The petrophysical analyses performed in this study shows that the reservoir sand units of M-Field contain significant hydrocarbon accumulations within the delineated generally thin and non-correlative reservoir sands. Oil is seen as the dominant hydrocarbon type and analysis shows that the grain size is fine grained. Four prospects namely, X2, Y1, Y2 and Y3 with thicknesses of 6.2 m, 19.2 m, 7.6 m and 78.7 m, respectively, were identified as having significant hydrocarbon saturation, as well as possess good petrophysical qualities favourable for hydrocarbon accumulation, preservation and generation. The prospects as compared to the intervals identified within the N’kapa Formation are promising with fair–significant hydrocarbon potential within the Douala Basin that can be fully developed. Additionally, the mineral identification cross-plots show that the reservoirs are lithological heterogeneous consisting of fine grain matrix mainly of calcite, dolomite and subordinate quartz.

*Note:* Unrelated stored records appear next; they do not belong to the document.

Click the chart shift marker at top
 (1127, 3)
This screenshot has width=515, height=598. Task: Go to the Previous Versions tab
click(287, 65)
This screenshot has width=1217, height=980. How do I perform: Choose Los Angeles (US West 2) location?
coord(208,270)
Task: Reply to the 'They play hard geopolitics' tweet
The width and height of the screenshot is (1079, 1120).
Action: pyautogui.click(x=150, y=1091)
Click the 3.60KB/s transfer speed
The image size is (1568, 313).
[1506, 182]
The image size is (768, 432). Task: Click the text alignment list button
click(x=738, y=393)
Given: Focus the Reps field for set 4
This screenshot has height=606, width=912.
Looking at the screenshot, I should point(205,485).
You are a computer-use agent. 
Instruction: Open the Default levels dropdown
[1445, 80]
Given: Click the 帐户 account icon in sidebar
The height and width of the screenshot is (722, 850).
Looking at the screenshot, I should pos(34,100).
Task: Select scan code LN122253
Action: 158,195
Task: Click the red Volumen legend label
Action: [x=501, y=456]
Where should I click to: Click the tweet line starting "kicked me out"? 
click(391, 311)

Based on the evidence presented in this study, calcareous interlayers interpreted as calcareous tight reservoirs also characterize the N’kapa Formation as is the case with reservoir X1 and searching for large-scale traps without calcareous interlayers could improve drilling success. Further calibration of the log analysis parameters with core and production data is necessary to verify the calculated values, as the permeabilities for some of the reservoir sand units are yet to be characterized.